🤖 AI Summary
This paper addresses the challenge of modeling variable dependencies in mixed-type data—encompassing continuous, discrete, categorical, and zero-inflated count variables. We propose the first Bayesian pairwise graphical model that is both theoretically rigorous and practically robust. Methodologically, we innovatively integrate spike-and-slab priors into mixed graphical models and perform joint structure learning via conditional-likelihood-based MCMC sampling. The framework rigorously preserves both global and local Markov properties and natively accommodates missing-at-random (MAR) missingness. Experiments demonstrate substantial improvements over state-of-the-art methods across four simulated missing-data scenarios. Applied to real-world adolescent eating disorder data, our model successfully uncovers dynamic shifts in cognitive–behavioral association structures before and after treatment, revealing interpretable neurocognitive pathways underlying therapeutic change.
📝 Abstract
Mixed data refers to a type of data in which variables can be of multiple types, such as continuous, discrete, or categorical. This data is routinely collected in various fields, including healthcare and social sciences. A common goal in the analysis of such data is to identify dependence relationships between variables, for an understanding of their associations. In this paper, we propose a Bayesian pairwise graphical model that estimates conditional independencies between any type of data. We implement a flexible modeling construction, that includes zero-inflated count data and can also handle missing data. We show that the model maintains both global and local Markov properties. We employ a spike-and-slab prior for the estimation of the graph and implement an MCMC algorithm for posterior inference based on conditional likelihoods.
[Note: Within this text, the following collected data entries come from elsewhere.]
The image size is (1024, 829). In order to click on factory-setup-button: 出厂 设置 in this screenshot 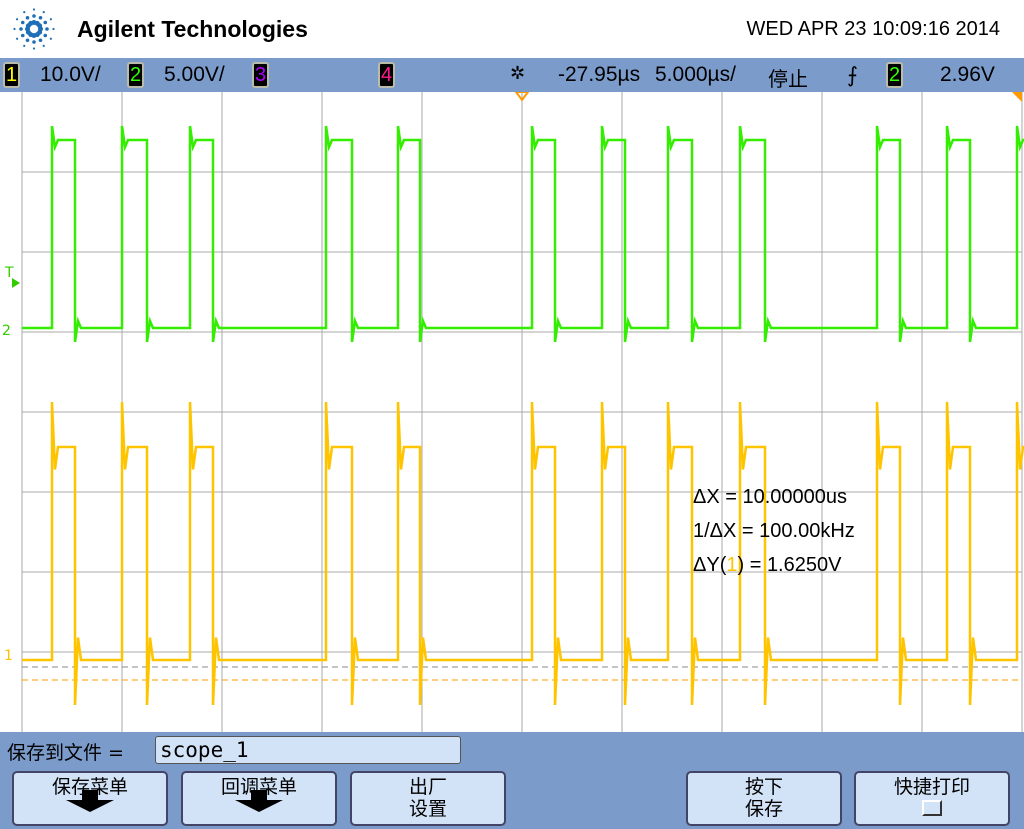, I will do `click(428, 798)`.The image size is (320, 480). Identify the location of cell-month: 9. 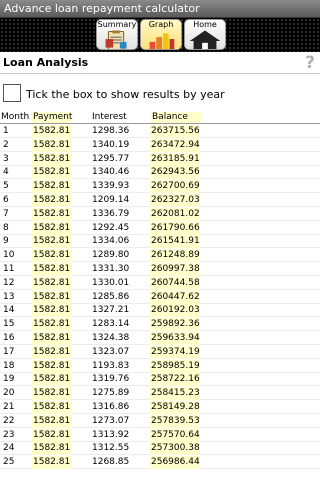
(6, 242).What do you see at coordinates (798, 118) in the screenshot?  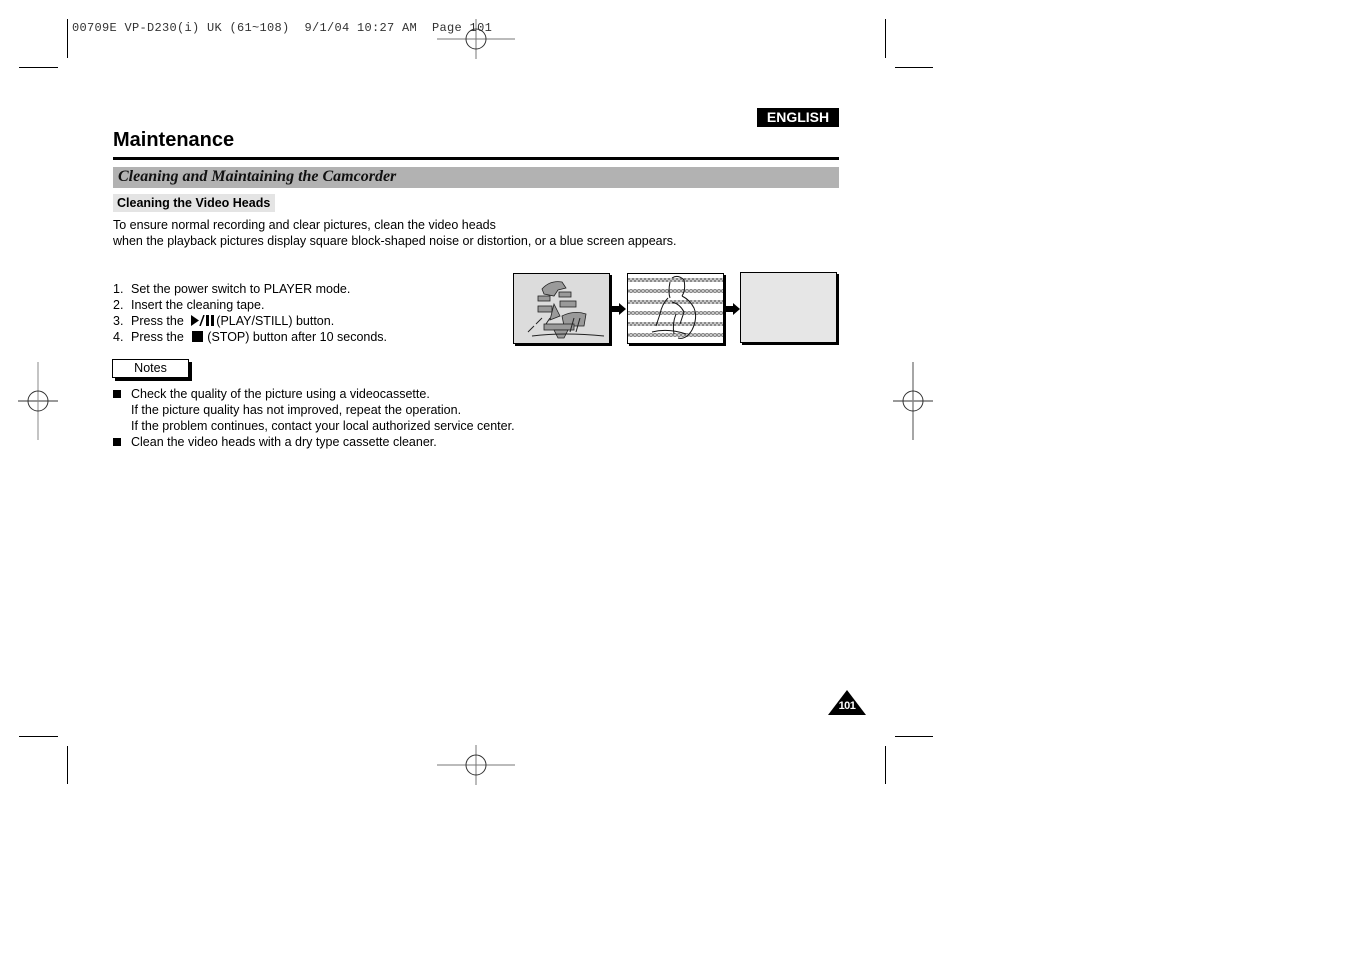 I see `language-badge: ENGLISH` at bounding box center [798, 118].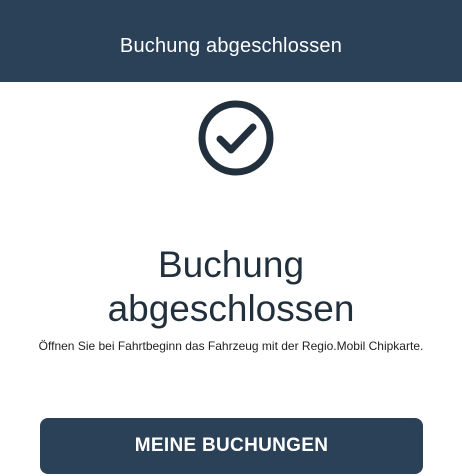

We assess performances on four simulation scenarios with distinct dependence structures, that also include cases with data missing at random, and compare results with existing methods. Finally, we present an analysis of real data from adolescents diagnosed with an eating disorder. Estimated graphs show differences in the associations estimated at intake and discharge, suggesting possible effects of the treatment on cognitive and behavioral measures in the adolescents.